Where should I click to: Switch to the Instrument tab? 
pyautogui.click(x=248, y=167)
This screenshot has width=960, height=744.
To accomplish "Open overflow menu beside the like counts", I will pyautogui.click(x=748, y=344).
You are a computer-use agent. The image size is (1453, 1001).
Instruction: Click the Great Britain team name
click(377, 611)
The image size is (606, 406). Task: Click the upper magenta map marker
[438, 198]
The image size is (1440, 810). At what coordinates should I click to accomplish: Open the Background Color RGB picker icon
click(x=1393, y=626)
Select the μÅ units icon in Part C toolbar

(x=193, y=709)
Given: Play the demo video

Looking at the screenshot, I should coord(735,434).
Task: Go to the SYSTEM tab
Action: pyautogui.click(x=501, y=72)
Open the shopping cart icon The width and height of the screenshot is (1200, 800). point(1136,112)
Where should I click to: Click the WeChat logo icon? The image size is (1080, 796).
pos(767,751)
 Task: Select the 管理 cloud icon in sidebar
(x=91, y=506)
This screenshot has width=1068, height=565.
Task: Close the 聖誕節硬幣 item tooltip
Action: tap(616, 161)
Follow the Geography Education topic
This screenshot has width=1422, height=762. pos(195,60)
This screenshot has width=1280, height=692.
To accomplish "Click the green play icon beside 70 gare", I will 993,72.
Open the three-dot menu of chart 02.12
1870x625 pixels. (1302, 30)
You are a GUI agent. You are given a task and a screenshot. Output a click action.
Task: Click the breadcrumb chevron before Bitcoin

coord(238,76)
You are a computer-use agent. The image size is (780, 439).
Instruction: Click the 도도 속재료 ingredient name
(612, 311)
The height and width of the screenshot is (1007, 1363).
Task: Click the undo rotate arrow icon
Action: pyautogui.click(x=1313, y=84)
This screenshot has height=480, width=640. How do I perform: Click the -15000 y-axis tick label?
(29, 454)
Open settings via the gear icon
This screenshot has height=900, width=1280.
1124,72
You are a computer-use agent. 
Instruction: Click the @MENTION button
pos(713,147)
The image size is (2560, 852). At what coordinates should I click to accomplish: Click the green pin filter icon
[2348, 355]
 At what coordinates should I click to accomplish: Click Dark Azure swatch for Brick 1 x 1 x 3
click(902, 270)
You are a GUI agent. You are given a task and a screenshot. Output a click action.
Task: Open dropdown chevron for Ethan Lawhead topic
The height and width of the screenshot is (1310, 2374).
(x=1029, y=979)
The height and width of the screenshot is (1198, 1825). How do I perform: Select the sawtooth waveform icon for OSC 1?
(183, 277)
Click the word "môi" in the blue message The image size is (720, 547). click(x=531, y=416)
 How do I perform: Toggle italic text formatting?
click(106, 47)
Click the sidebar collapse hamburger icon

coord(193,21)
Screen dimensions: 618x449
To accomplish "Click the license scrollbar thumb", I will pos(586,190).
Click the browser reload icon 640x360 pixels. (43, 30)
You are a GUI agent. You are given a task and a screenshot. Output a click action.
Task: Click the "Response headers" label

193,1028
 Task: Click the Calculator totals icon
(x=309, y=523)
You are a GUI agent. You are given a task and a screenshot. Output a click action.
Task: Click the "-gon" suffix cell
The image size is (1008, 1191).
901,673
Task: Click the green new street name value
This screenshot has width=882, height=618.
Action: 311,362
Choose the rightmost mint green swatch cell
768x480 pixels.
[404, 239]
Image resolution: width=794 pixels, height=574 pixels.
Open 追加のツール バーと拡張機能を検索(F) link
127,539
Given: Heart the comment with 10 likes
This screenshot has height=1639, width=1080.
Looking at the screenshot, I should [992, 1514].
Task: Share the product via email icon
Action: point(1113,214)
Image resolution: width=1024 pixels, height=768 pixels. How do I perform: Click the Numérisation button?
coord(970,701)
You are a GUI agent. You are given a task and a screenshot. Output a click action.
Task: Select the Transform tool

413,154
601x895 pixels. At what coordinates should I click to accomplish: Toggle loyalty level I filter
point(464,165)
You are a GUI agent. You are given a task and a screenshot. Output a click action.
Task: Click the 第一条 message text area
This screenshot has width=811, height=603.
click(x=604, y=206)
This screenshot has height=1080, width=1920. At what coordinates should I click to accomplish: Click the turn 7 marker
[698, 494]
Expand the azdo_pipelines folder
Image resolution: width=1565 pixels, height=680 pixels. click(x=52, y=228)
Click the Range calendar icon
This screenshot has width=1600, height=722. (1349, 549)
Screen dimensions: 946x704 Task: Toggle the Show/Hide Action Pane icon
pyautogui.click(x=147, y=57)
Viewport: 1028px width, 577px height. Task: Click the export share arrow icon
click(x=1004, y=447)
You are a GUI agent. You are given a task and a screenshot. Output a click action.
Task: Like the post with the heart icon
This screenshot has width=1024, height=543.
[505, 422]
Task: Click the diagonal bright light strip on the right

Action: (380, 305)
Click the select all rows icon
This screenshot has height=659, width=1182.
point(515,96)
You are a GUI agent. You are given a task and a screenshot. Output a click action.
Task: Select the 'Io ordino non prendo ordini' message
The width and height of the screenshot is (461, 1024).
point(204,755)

***

Exercise aim → Exactly as they appear above, output the lines of the data from the first through the one that contains "You are a computer-use agent. The image size is (1453, 1001).", and only those lines.

Response for this exercise →
Where should I click to: Switch to the Instrument tab? 
pyautogui.click(x=248, y=167)
This screenshot has width=960, height=744.
To accomplish "Open overflow menu beside the like counts", I will pyautogui.click(x=748, y=344).
You are a computer-use agent. The image size is (1453, 1001).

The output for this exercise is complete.